Writing manuscripts in Rstudio, easy citations

[This article was first published on Clean Code, and kindly contributed to R-bloggers]. (You can report issue about the content on this page here)
Want to share your content on R-bloggers? click here if you have a blog, or here if you don't.

Intro and setup

This is a simple explanation of how to write a manuscript in RStudio. Writing a manuscript in RStudio is not ideal, but it has gotten better over time. It is now relatively easy to add citations to documents in RStudio.

**The goal is not think about formatting, and citations, but to write the manuscript and add citations on the fly with a nice visual help. **

This tutorial explains how to link Zotero (a reference manager) to your project folder and how to easily add citations. In this tutorial I assume you have Zotero installed. You will need to have the zotero extension betterBibtex installed and I will use RStudio, with the packages knitr, shiny and other basic tooling in place. To search and insert citations in a file you will need to install the package citr install the latest dev-version from github or the stable version from cran.

Why would I write my manuscript in RStudio?

The main reasons to write in RStudio ( and not in f.i. Word ) are reproducibity, and version control. Writing in plain text as you do in RStudio makes it very easy to keep track of your work with version control and the plain files are easily shared. Working from RStudio also allows you to combine the code and text in one document. This is called literate programming. Literate programming makes it incredibly easy to share your code (it’s in the document) and compiling the document runs the code again, ensuring reproducibility.

I use RStudio projects so everything important to a project is in the same folder and the working directory is automatically correct. I create a new RMarkdown document rmarkdown doc

Earlier workflows

It was always possible to intersperse code and text in R, previously people used the Sweave package to combine code and text. You had to write the text in Latex and markup the code. Latex prints very pretty, but in raw form it is horrible to read, as you can see in the example:

\documentclass[12pt]{article}
\usepackage{lingmacros}
\usepackage{tree-dvips}
\begin{document}

\section*{Notes for My Paper}

Don't forget to include examples of topicalization.
|---|
*Short exercise*. In the RStudio manuscript tutorial, which Zotero extension must be installed?

*Information given*.
|---|
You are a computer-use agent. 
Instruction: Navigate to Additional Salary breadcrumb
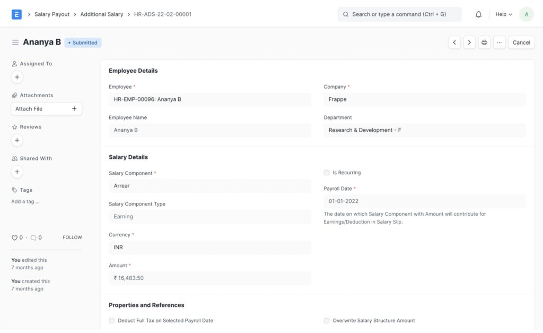102,14
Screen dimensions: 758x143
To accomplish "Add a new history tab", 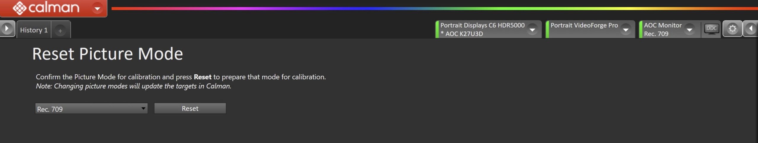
|---|
*Answer to this task*. betterBibtex